Now a thrilling beam of excitement follows my every breath instead of the constant heaviness I carry in my heart. They share the exact same excitement I do, something I can’t expect Faith to feel as well.
I’ve gotten to the point where I can’t wait for the next day because I get to unearth more things and piece together more clues, and I do it around people who don’t think I’m crazy, like how my father thought about my mom.
Faith has no clue about the extent to which I’m hanging on to the one thing that my mom and I used to do together before she died—I was thirteen years old then.
It was our secret, my mom’s and mine. She believed that fairytales were true-life accounts of things that happened. And I do, too. So if I can prove that fairytales existed I can lay her to rest.
Now ten years after her death, I may be able to finally say goodbye to her when I show her she was right all along. I hope she’s watching from wherever she is.
I roll up two pairs of leggings and a thick hoodie and add them to the bag already stuffed with bunches of underwear and socks. I have no idea how long I’m going to be gone. This could go either way. I’ll either be back in a few hours or a few days.

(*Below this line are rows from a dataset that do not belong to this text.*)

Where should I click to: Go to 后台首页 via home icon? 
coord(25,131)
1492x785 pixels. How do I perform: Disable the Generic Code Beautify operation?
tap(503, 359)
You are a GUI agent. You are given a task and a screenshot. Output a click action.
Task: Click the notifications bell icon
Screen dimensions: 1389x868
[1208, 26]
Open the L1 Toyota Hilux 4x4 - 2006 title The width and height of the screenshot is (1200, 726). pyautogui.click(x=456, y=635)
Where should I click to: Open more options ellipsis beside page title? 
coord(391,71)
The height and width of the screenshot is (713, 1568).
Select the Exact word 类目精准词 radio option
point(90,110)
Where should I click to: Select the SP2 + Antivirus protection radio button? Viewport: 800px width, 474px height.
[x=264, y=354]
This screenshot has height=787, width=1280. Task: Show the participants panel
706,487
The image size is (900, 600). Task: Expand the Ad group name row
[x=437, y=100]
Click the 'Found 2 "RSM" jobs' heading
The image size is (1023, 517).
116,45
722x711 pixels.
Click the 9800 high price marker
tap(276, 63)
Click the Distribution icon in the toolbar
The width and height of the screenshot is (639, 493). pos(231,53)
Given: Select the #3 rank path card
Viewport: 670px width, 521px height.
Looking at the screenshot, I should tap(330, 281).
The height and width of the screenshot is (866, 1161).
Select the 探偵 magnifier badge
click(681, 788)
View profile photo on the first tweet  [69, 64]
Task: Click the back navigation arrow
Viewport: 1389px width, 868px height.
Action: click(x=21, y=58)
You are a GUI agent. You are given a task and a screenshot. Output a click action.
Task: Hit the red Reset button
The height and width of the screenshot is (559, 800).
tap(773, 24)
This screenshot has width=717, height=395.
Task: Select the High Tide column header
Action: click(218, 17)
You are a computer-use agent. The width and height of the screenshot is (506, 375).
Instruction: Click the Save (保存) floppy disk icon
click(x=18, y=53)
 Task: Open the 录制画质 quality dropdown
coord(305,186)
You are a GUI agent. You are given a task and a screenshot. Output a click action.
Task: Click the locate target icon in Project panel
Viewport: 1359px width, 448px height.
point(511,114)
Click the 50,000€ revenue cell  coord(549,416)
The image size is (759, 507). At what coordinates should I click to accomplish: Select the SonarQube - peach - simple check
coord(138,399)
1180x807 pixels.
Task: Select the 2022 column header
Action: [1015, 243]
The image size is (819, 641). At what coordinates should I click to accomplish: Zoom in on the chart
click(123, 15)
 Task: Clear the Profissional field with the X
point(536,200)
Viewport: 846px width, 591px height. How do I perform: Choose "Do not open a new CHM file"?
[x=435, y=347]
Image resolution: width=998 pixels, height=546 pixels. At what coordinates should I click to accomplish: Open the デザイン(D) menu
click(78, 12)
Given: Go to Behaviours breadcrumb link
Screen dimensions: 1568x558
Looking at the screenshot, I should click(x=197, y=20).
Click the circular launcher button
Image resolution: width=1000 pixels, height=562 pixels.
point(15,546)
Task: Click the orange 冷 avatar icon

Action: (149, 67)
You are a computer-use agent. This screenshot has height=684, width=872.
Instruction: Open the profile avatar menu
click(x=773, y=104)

Or maybe never if I were braver.
“Your father is going to be so thrilled when he finds out this is the reason he’s sending you to law school. And he will find out, you know. He always seems to know Livia. Might sever a vein, too; he’ll be so excited.”
He’s not technically sending me to law school. In other words, he isn’t paying for it. He didn’t pay for college either. I took a student loan for college, then worked my ass off, and got a part scholarship for law school.
I work two jobs as well, at two different restaurants. The waitressing job at The Elliott, four nights a week, earns me way more than the one at Jimmy’s BLT where I work Friday through to Sunday, but nothing would make me leave Jimmy’s.
I have a soft spot for the elderly Jimmy Keppler, and his wife, Babs, the owners of Jimmy’s BLT, and helping them out makes me feel good about myself, which I crave. It’s nice to feel wanted.
I pay for all the other costs my scholarship doesn’t cover, including my own food and rent. Yes, I pay my father for living at home, because it’s a ‘teachable moment,’ he calls it.
I also use my own money for food and make sure my father has a decent meal at the end of each day. Most nights he eats at the office and doesn’t bother to tell me and doesn’t bring anything back for me either.
I do all this so I can become a lawyer, like him, to please him. A lot of hard work for something I have zero interest in being––I don’t want to be a lawyer like my father––but I’m a sucker for his affections. Stupid me.
I also stay at home because I feel closer to my mom.
I refrain from telling Faith my father forced me out of law school even before I got a proper start for reasons that turn my stomach. I don’t want to get into that right now with Faith. I don’t want anything to mar this day. Not when I’m this close to proving fairytales were real. Just thinking about it gives me goosebumps.
I need this to be true like I need my next breath.
For now, what my father doesn’t know won’t hurt me. I don’t care about the repercussions I’m going to face when he finds out, either, because this is about my mom first and foremost.
This is for you, mom.
After my mom died all I wanted to do was please my father and follow in his footsteps where really my passion is folklore and mythology, like my mom’s
My father called her interests whimsical, and he said it like an insult, blunt, and condescending. Pretty much the same tone he uses on me every day, probably there since the first moment he realized his first and only child was a girl.
Me.
I’m stupidly still plagued with the need to please my father; I don’t know why. Even when he yanked my world out from under me in less than a minute a few weeks ago, delivering a statement so appalling and unsettling, I thought I was going to pass out as I watched his lips move, forming words I never thought I would ever hear.
He doesn’t want me to be a lawyer anymore. He wants me to be something else entirely now.